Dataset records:
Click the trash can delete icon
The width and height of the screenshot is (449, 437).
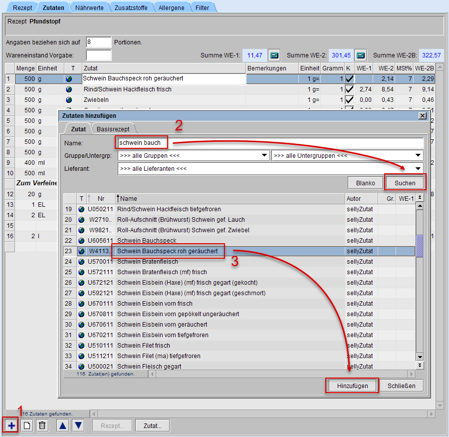click(x=42, y=426)
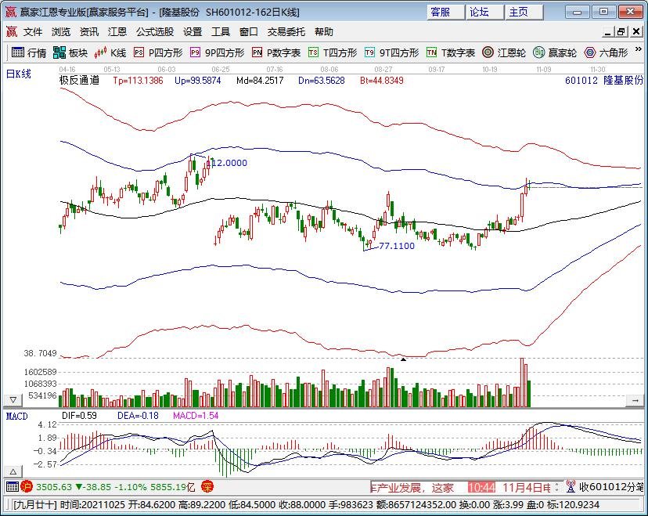This screenshot has width=648, height=516.
Task: Click the antenna signal icon in status bar
Action: pos(571,487)
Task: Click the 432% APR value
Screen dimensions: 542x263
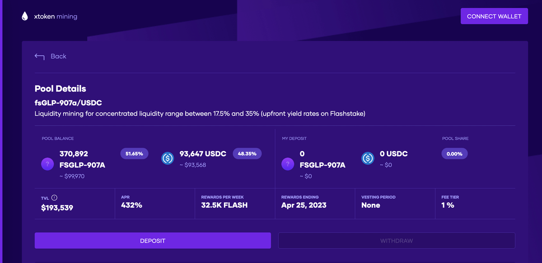Action: pos(132,206)
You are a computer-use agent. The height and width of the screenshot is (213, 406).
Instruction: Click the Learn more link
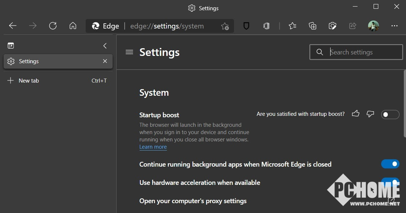[153, 147]
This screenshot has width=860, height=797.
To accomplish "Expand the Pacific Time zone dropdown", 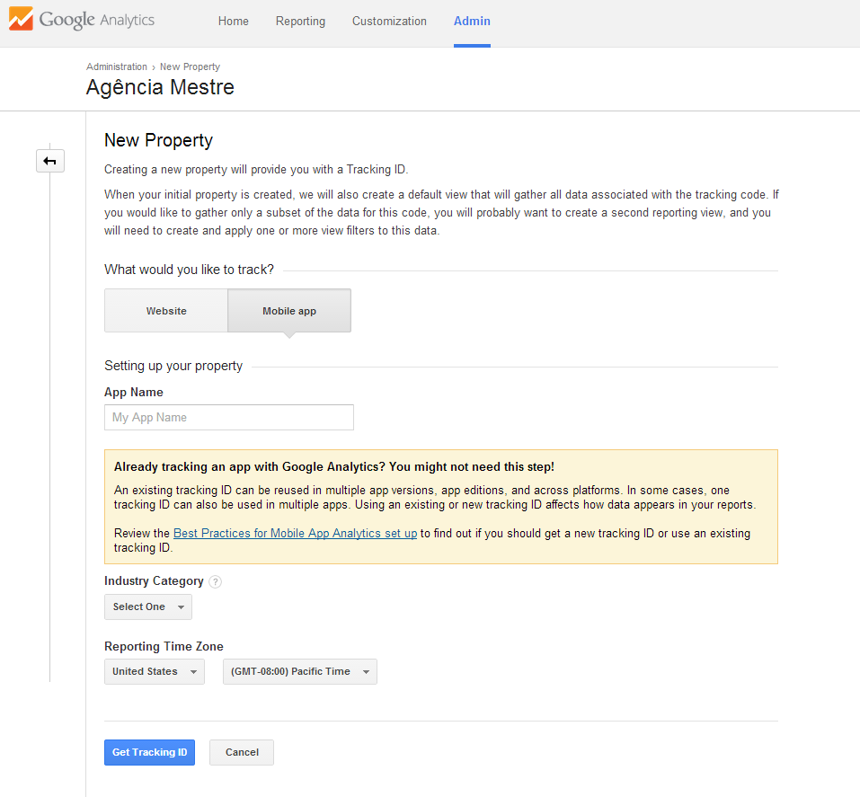I will [x=299, y=672].
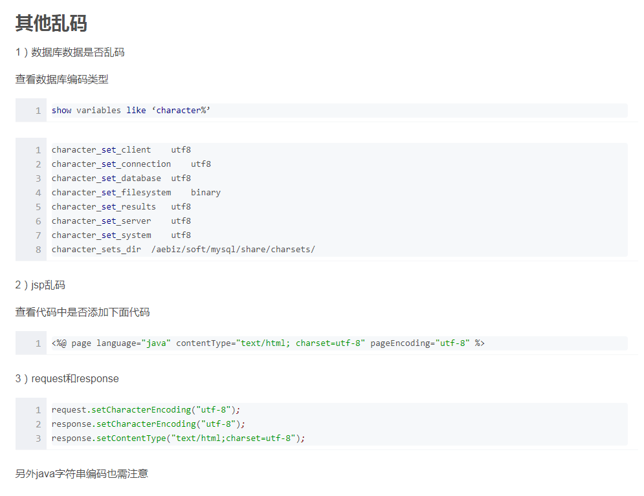This screenshot has height=496, width=644.
Task: Click the character_sets_dir path line
Action: coord(183,250)
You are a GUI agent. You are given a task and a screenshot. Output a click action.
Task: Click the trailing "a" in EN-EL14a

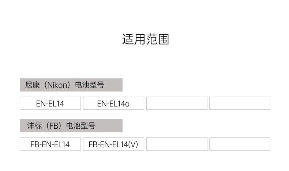coord(127,104)
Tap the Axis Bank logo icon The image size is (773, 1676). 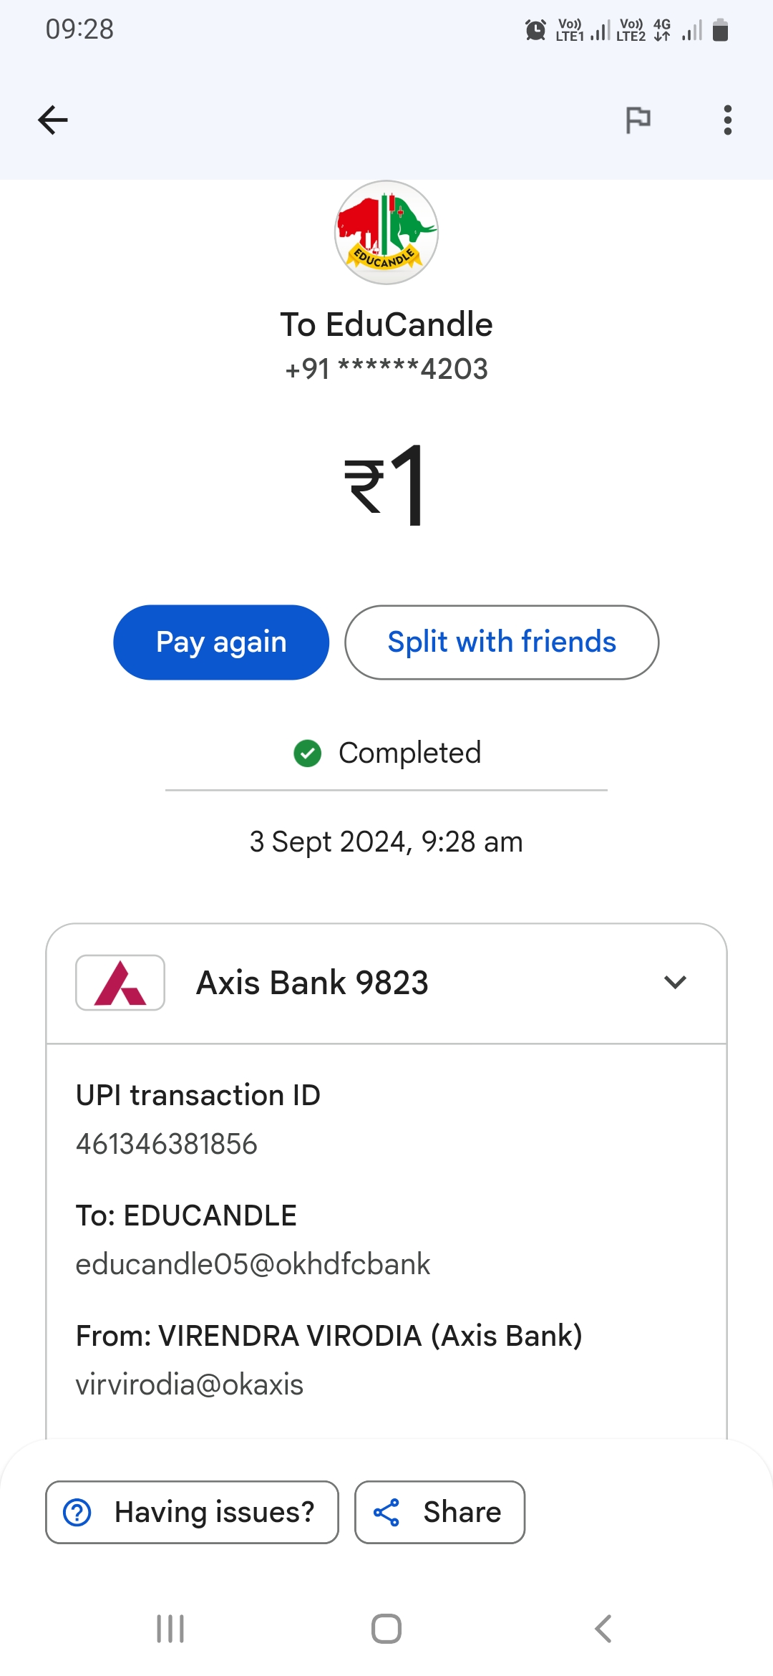coord(120,983)
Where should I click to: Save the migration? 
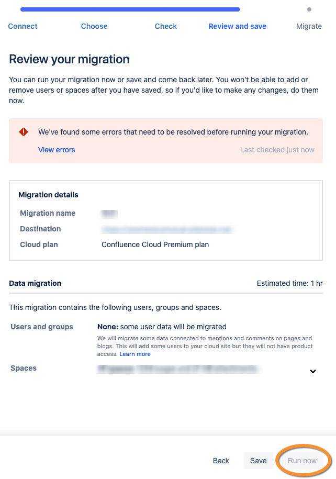[x=259, y=461]
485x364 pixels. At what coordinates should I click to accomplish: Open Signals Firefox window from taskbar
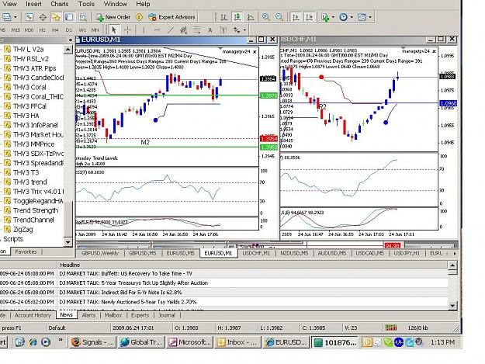click(x=93, y=342)
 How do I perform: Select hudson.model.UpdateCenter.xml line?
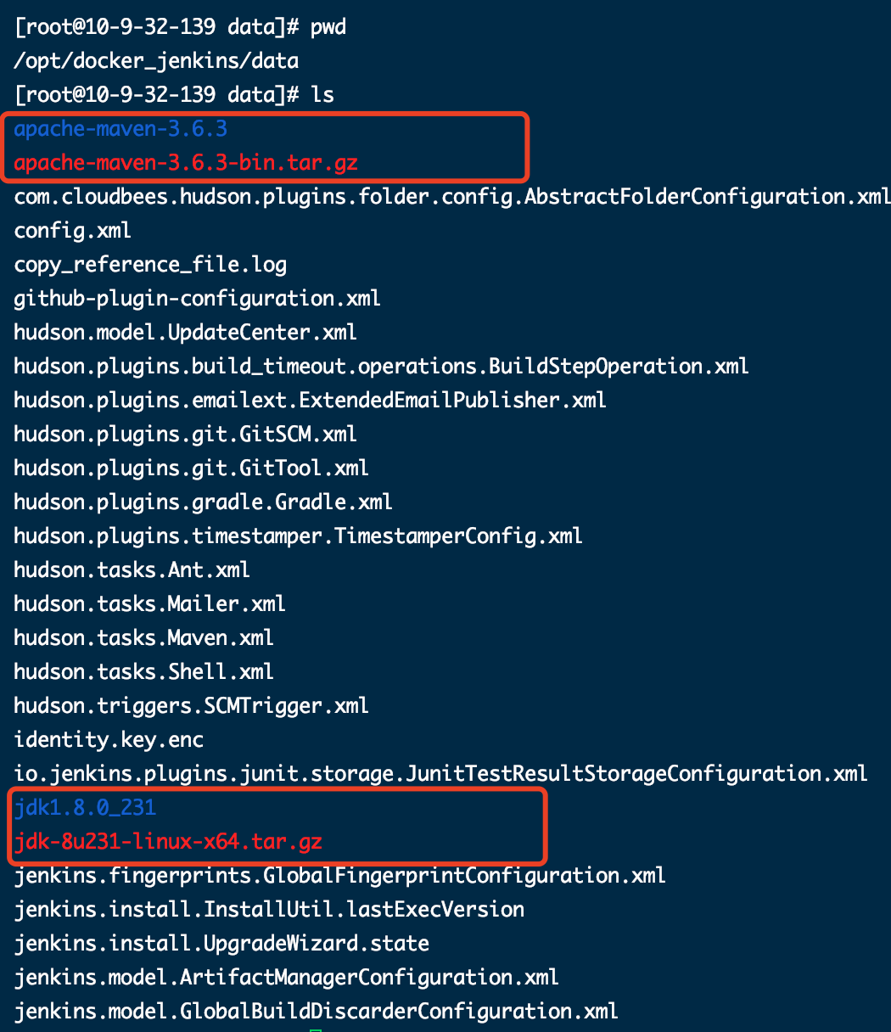pos(186,333)
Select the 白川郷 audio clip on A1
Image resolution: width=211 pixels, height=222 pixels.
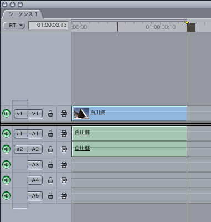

(Task objective):
Nothing but a number should be given: the count of lines above that hold "agent".

(Solution to this exercise):
2